Another critical aspect of comparative negligence is that the plaintiff’s damages are reduced by their share of the blame. For instance, if a plaintiff is awarded $100,000 in damages but is found to be 40 percent at fault for not wearing a seatbelt, the damages award are reduced by 40 percent. Therefore, the plaintiff would receive a net damages award of $60,000.

How Do I Claim Compensation for a Car Accident in Massachusetts?

Massachusetts operates under a “no-fault” car insurance system, which means that your own car insurance coverage is generally responsible for paying for medical bills and other out-of-pocket expenses incurred as a result of an accident, regardless of who caused the collision. In case of injury, you can request personal injury protection (PIP) benefits from your insurance provider to cover expenses such as necessary and reasonable medical bills, lost wages or earnings, and ordinary household services. The maximum amount of PIP that can be collected for all expenses is $8,000. However, if you have insurance, PIP benefits will only cover up to $2,000 in medical bills.

In this system, you are not eligible to receive compensation for non-monetary damages such as pain and suffering. However, if you have incurred medical expenses of at least $2,000 or have suffered permanent and serious disfigurement, a fractured bone, or substantial loss of hearing or sight, you can pursue a claim in addition to Massachusetts’ no-fault insurance system.

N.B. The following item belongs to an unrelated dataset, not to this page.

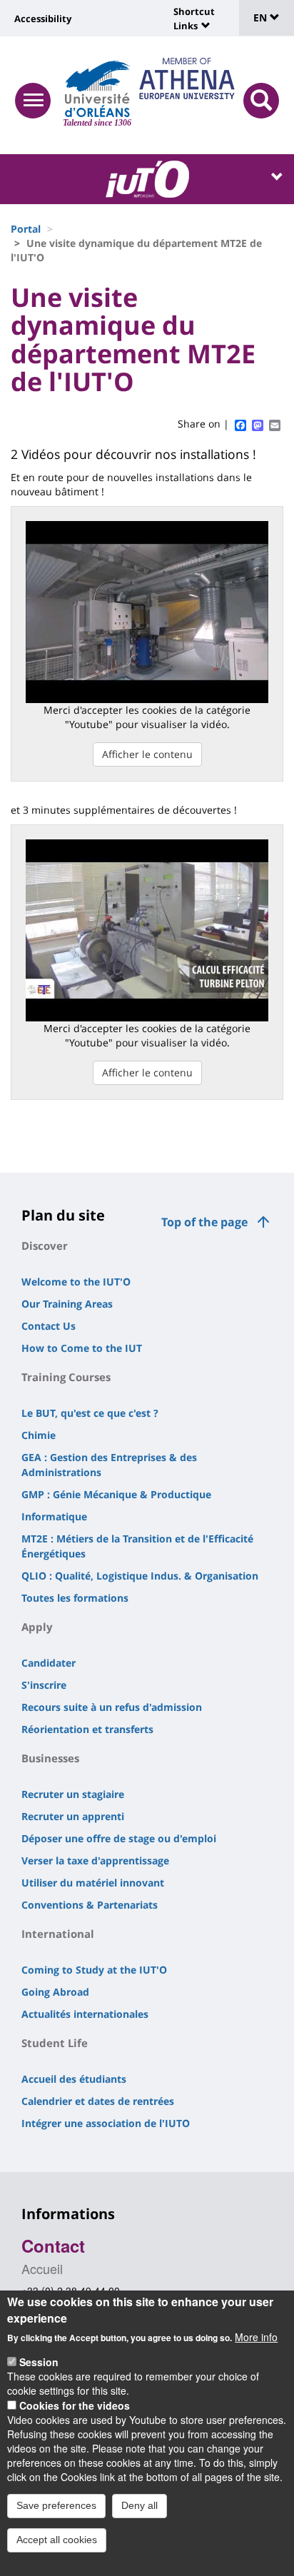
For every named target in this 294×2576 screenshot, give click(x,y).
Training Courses (66, 1377)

If your injuries satisfy the necessary conditions, you are not restricted to a no-fault claim through your personal insurance. As a proficient car accident and injury lawyer, I can assist you in holding the other driver accountable for all of your damages, including non-monetary losses and pain and suffering, by helping you pursue a third-party car insurance claim or file a personal injury lawsuit.

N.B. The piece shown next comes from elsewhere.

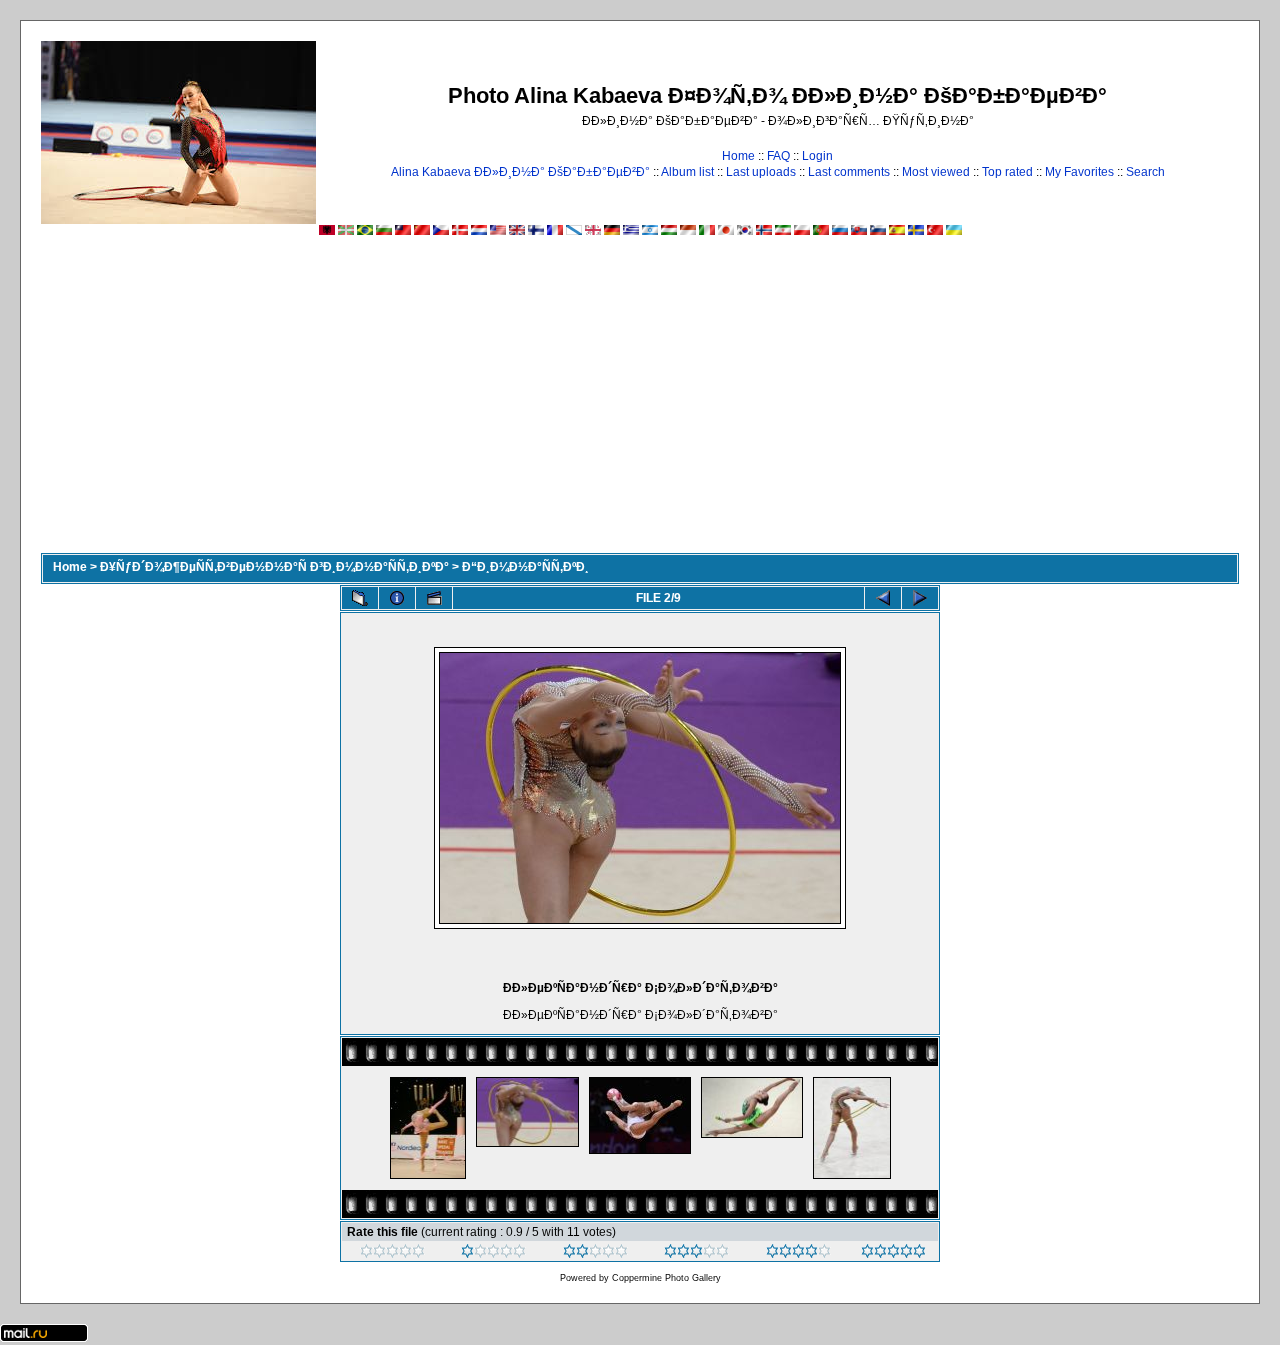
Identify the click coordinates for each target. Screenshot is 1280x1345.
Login (817, 156)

What Damages Can I Claim After a Massachusetts Car Accident?

As mentioned, it is possible to receive compensation for injuries sustained in a car accident, even if you were not wearing a seatbelt. Not wearing a seatbelt might result in a reduction of various forms of damage, but it doesn’t prevent you from claiming the full range of losses you suffered. Typically, economic damages are awarded, but if the injuries are serious, non-economic damages can also be granted.

Economic Damages

Proving losses in an accident involves showing economic damages that can be backed up with receipts, bills, or other documents. This includes medical expenses incurred for treatment and rehabilitation of any injuries. Compensation can be obtained for both past and future medical bills resulting from the injuries.

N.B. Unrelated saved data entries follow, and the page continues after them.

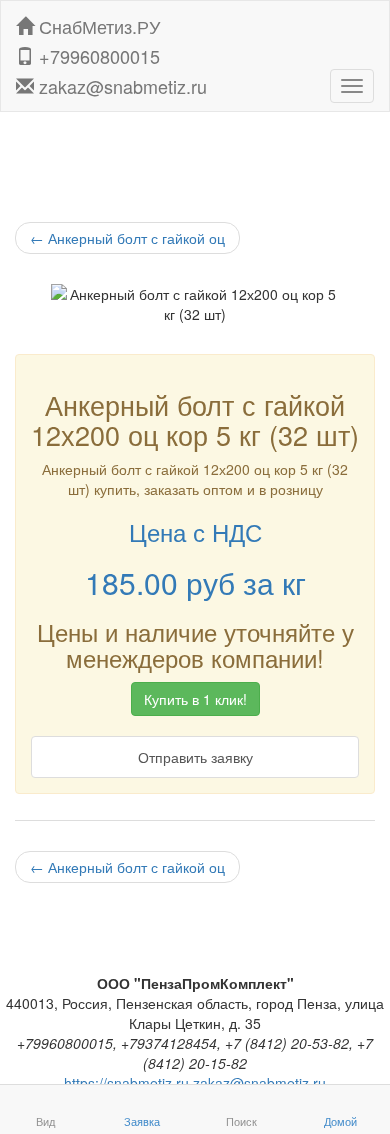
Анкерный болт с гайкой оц (127, 238)
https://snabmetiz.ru (126, 1083)
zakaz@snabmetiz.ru (120, 82)
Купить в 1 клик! (195, 699)
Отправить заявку (195, 757)
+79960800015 (97, 52)
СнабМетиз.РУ (97, 22)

If the injuries sustained prevent you from working, you can recover lost wages. You can also receive compensation if you have to return to work in a reduced capacity due to an extended recovery time or additional injuries that occur later as a result of the accident.

Non-Economic Damages

If you experience physical pain and mental suffering due to an accident, you can seek compensation for it, which is commonly referred to as non-economic damages or “pain and suffering.” Non-economic damages include emotional distress, loss of companionship, and other damages that do not involve financial loss. These damages are difficult to evaluate and are awarded less frequently than economic damages. To prove that you have suffered non-economic damages, it is usually necessary to provide expert testimony from a doctor who specializes in treating similar injuries.